I decided to use the Weierstrass substitution with:

$$t = \tan \dfrac{x}{2}$$

$$\cos x = \dfrac{1 - t^2}{1 + t^2}$$

$$\sin x = \dfrac{2t}{1 + t^2}$$

$$dx = \dfrac{2}{1+ t^2}$$

I am pretty new to this type of substitution.

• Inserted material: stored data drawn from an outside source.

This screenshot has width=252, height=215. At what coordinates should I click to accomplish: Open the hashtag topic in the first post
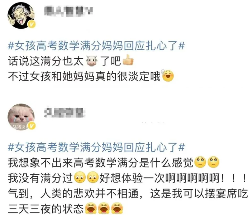pyautogui.click(x=96, y=46)
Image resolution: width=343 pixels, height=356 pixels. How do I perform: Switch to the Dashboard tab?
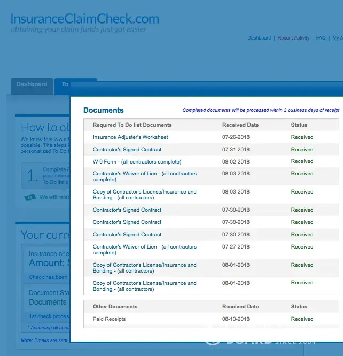click(x=32, y=84)
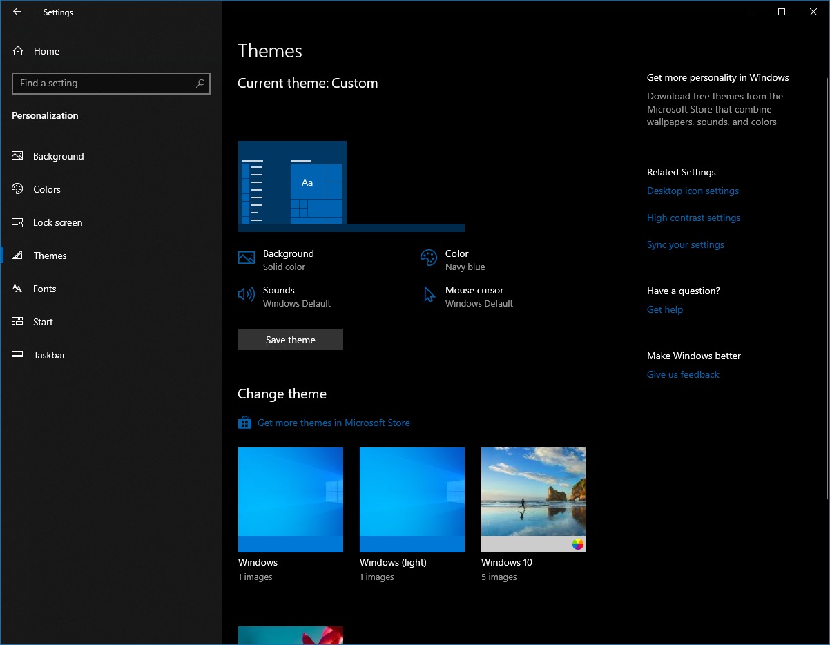This screenshot has width=830, height=645.
Task: Open the Colors personalization page
Action: 47,189
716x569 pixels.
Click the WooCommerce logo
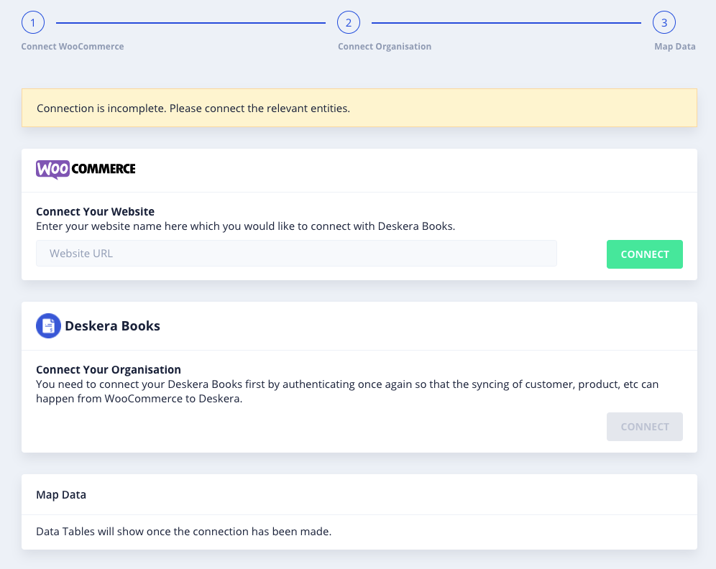point(86,170)
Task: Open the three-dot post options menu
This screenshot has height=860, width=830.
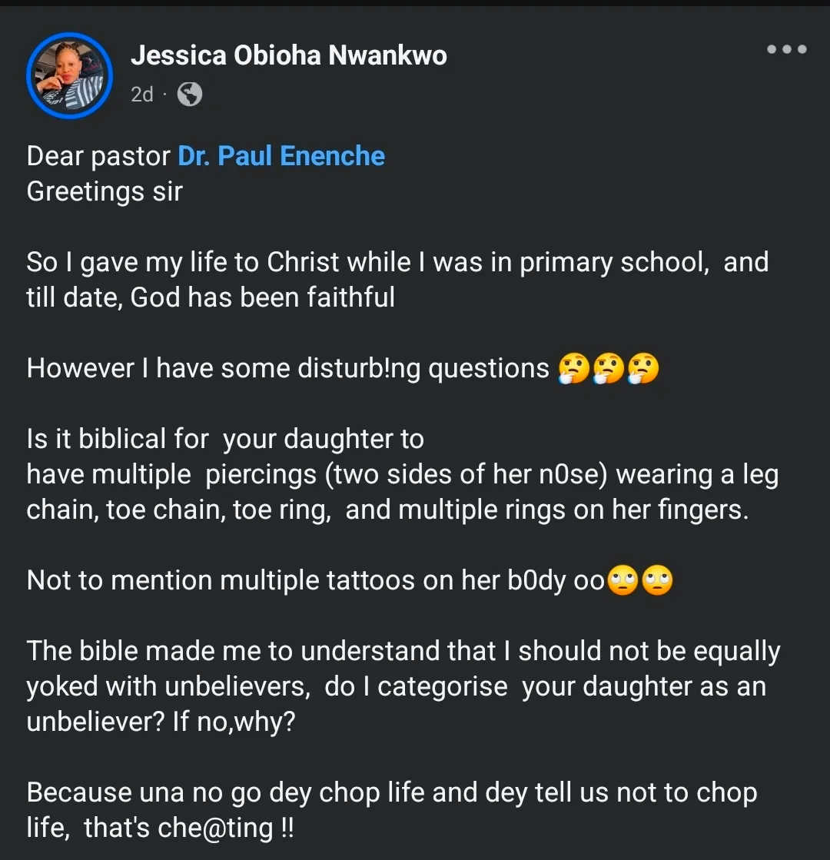Action: click(x=786, y=50)
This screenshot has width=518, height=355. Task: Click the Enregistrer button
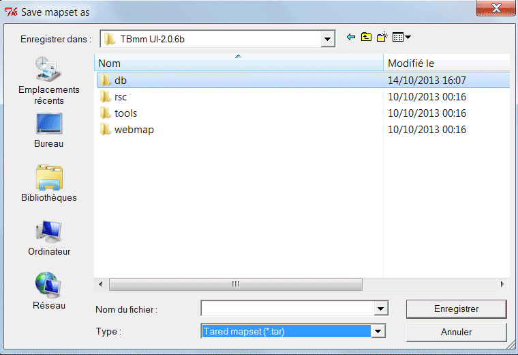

Anyway, the boundaries become:

$$t_1= \tan 0 = 0$$

$$t_2 = \tan \dfrac{3 \pi }{8}$$ We have

$$\displaystyle\int_0^{3 \pi/4} \dfrac{\cos x}{1 + \cos x} dx = $$ $$=\displaystyle\int_0^{\tan 3 \pi/8} \dfrac{\dfrac{1 - t^2}{1 + t^2}}{1 + \dfrac{1 - t^2}{1 + t^2}} \cdot \dfrac{2}{1 + t^2} $$ $$=\displaystyle\int_0^{\tan 3 \pi/8} \dfrac{1-t^2}{1+t^2} dt$$

$$=\displaystyle\int_0^{\tan 3 \pi/8} \dfrac{1}{1+t^2}dt - \displaystyle\int_0^{\tan 3 \pi/8} \dfrac{t^2}{1+t^2} dt $$ $$=\displaystyle\int_0^{\tan 3 \pi/8} \dfrac{1}{1+t^2} dt - \displaystyle\int_0^{\tan 3 \pi/8} \dfrac{t^2 + 1 - 1}{1+t^2} dt$$

$$= \displaystyle\int_0^{\tan 3 \pi/8} \dfrac{1}{1+t^2} dt - \displaystyle\int_0^{\tan 3 \pi/8} 1 dt + \displaystyle\int_0^{\tan 3 \pi/8} \dfrac{1}{1+t^2} dt $$

$$= 2 \bigg [\arctan(t) \bigg ]_0^{\tan 3\pi/8} - \bigg [ t \bigg ]_0^{\tan 3\pi/8}$$

$$= 2\arctan \bigg ( \tan \dfrac{3 \pi}{8} \bigg ) - \tan \dfrac{3\pi}{8}$$

$$= 2 \dfrac{3 \pi}{8} - \tan \dfrac{3 \pi}{8}$$

$$=\dfrac{3 \pi}{4} - \tan \dfrac{3 \pi}{8}$$

So that's the answer that I got. However, my textbook claims that the correct answer is in fact $\dfrac{\pi}{4} + \tan \dfrac{3 \pi}{8} - 2$. So, what did I do wrong?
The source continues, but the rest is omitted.